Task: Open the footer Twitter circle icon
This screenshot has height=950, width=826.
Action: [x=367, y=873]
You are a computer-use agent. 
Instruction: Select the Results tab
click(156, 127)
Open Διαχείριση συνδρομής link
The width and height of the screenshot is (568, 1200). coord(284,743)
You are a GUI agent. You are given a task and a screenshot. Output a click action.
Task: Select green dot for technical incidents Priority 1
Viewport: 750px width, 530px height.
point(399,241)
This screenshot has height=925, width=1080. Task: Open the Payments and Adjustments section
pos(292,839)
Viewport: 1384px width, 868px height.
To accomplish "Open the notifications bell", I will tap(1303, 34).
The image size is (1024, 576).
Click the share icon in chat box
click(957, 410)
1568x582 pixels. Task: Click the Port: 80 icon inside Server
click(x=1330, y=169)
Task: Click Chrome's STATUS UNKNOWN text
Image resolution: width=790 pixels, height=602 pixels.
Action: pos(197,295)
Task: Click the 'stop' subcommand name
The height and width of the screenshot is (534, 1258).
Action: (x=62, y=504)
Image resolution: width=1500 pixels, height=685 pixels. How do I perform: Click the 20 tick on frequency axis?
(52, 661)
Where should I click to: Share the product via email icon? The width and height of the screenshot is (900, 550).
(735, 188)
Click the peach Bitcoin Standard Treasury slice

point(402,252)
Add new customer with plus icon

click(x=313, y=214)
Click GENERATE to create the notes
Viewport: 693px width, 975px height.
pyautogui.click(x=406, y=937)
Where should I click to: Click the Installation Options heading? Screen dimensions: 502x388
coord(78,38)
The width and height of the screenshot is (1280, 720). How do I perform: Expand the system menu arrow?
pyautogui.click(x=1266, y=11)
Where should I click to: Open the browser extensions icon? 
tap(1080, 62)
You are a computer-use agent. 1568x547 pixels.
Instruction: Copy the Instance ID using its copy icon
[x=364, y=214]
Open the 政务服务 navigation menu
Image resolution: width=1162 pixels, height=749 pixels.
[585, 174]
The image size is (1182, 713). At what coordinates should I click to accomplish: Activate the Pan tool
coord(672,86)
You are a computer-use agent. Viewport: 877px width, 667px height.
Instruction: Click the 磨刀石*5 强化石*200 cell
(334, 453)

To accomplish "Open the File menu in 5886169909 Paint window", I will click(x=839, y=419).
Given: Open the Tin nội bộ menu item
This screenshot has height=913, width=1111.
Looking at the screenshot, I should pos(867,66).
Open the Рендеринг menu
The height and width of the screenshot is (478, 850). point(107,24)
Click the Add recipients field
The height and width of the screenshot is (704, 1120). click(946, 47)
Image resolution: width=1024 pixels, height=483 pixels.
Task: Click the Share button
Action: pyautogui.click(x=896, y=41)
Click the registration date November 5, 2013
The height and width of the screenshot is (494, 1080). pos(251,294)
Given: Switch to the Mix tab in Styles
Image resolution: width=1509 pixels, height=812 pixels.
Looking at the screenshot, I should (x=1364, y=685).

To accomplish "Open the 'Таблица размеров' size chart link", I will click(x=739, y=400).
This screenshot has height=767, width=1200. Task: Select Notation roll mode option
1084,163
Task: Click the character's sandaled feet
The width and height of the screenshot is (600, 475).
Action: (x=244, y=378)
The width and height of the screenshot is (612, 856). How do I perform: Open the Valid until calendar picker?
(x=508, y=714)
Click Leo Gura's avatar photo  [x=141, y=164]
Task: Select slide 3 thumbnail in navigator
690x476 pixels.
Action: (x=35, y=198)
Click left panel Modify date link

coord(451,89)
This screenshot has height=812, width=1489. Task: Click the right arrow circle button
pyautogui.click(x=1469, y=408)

════════

- [PROBLEM]: Each line of the material above needs to be returned exactly as written.

- [EXPECTED ANSWER]:
Task: Open the footer Twitter circle icon
This screenshot has height=950, width=826.
Action: [x=367, y=873]
You are a computer-use agent. 
Instruction: Select the Results tab
click(156, 127)
Open Διαχείριση συνδρομής link
The width and height of the screenshot is (568, 1200). coord(284,743)
You are a GUI agent. You are given a task and a screenshot. Output a click action.
Task: Select green dot for technical incidents Priority 1
Viewport: 750px width, 530px height.
point(399,241)
This screenshot has height=925, width=1080. Task: Open the Payments and Adjustments section
pos(292,839)
Viewport: 1384px width, 868px height.
To accomplish "Open the notifications bell", I will tap(1303, 34).
The image size is (1024, 576).
Click the share icon in chat box
click(957, 410)
1568x582 pixels. Task: Click the Port: 80 icon inside Server
click(x=1330, y=169)
Task: Click Chrome's STATUS UNKNOWN text
Image resolution: width=790 pixels, height=602 pixels.
Action: pos(197,295)
Task: Click the 'stop' subcommand name
The height and width of the screenshot is (534, 1258).
Action: (x=62, y=504)
Image resolution: width=1500 pixels, height=685 pixels. How do I perform: Click the 20 tick on frequency axis?
(52, 661)
Where should I click to: Share the product via email icon? The width and height of the screenshot is (900, 550).
(735, 188)
Click the peach Bitcoin Standard Treasury slice

point(402,252)
Add new customer with plus icon

click(x=313, y=214)
Click GENERATE to create the notes
Viewport: 693px width, 975px height.
pyautogui.click(x=406, y=937)
Where should I click to: Click the Installation Options heading? Screen dimensions: 502x388
coord(78,38)
The width and height of the screenshot is (1280, 720). How do I perform: Expand the system menu arrow?
pyautogui.click(x=1266, y=11)
Where should I click to: Open the browser extensions icon? 
tap(1080, 62)
You are a computer-use agent. 1568x547 pixels.
Instruction: Copy the Instance ID using its copy icon
[x=364, y=214]
Open the 政务服务 navigation menu
Image resolution: width=1162 pixels, height=749 pixels.
[585, 174]
The image size is (1182, 713). At what coordinates should I click to accomplish: Activate the Pan tool
coord(672,86)
You are a computer-use agent. Viewport: 877px width, 667px height.
Instruction: Click the 磨刀石*5 强化石*200 cell
(334, 453)

To accomplish "Open the File menu in 5886169909 Paint window", I will click(x=839, y=419).
Given: Open the Tin nội bộ menu item
This screenshot has height=913, width=1111.
Looking at the screenshot, I should pos(867,66).
Open the Рендеринг menu
The height and width of the screenshot is (478, 850). point(107,24)
Click the Add recipients field
The height and width of the screenshot is (704, 1120). click(946, 47)
Image resolution: width=1024 pixels, height=483 pixels.
Task: Click the Share button
Action: pyautogui.click(x=896, y=41)
Click the registration date November 5, 2013
The height and width of the screenshot is (494, 1080). pos(251,294)
Given: Switch to the Mix tab in Styles
Image resolution: width=1509 pixels, height=812 pixels.
Looking at the screenshot, I should (x=1364, y=685).

To accomplish "Open the 'Таблица размеров' size chart link", I will click(x=739, y=400).
This screenshot has height=767, width=1200. Task: Select Notation roll mode option
1084,163
Task: Click the character's sandaled feet
The width and height of the screenshot is (600, 475).
Action: (x=244, y=378)
The width and height of the screenshot is (612, 856). How do I perform: Open the Valid until calendar picker?
(x=508, y=714)
Click Leo Gura's avatar photo  [x=141, y=164]
Task: Select slide 3 thumbnail in navigator
690x476 pixels.
Action: (x=35, y=198)
Click left panel Modify date link

coord(451,89)
This screenshot has height=812, width=1489. Task: Click the right arrow circle button
pyautogui.click(x=1469, y=408)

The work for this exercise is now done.